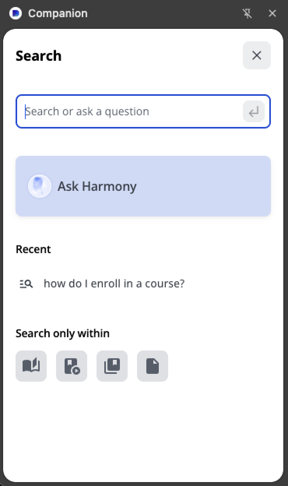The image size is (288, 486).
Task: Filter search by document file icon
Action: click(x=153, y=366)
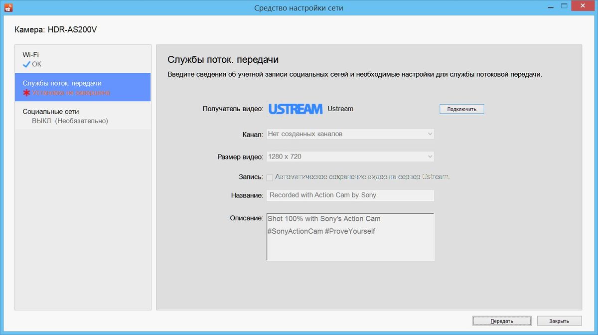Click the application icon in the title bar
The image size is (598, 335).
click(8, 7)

--

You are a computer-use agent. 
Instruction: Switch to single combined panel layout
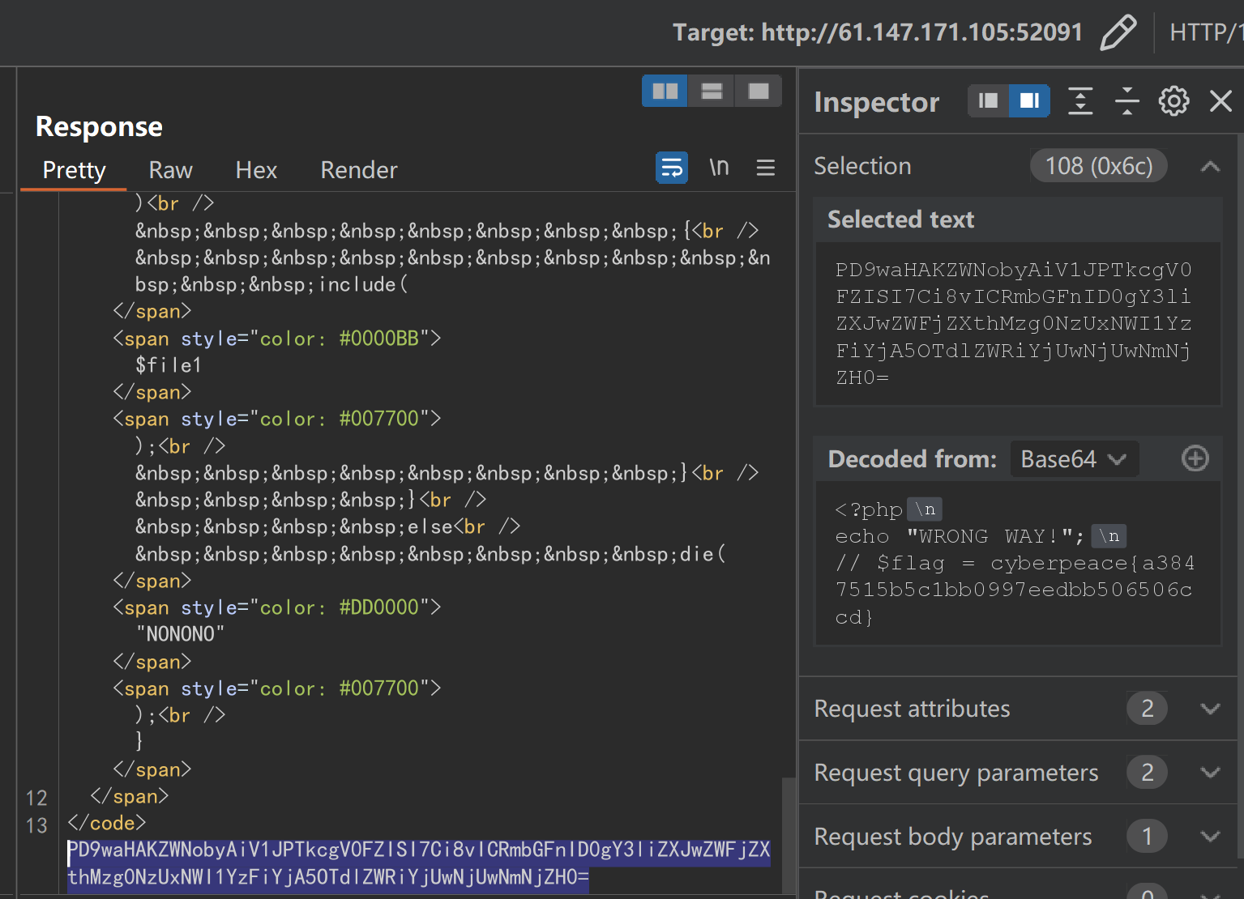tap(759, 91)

...

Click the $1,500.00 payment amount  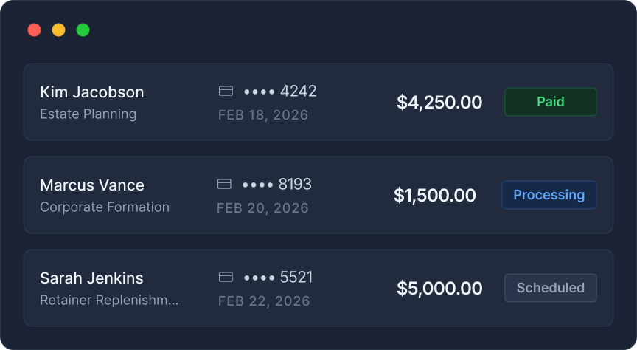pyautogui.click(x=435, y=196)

◆ Polecenie ◆
Sformatuj jako listę numerowaną wiersze od wiersza zawierającego „The image size is (288, 486).” do wiersza zawierającego „click(8, 7)” włącznie, z pominięciem pustych wierszy. Nie umieszczaj w odpowiedzi obrazów.

◆ Rozwiązanie zadania ◆
1. The image size is (288, 486).
2. Task: Filter search by document file icon
3. Action: click(x=153, y=366)
4. Click the application icon in the title bar
5. The image size is (598, 335).
6. click(8, 7)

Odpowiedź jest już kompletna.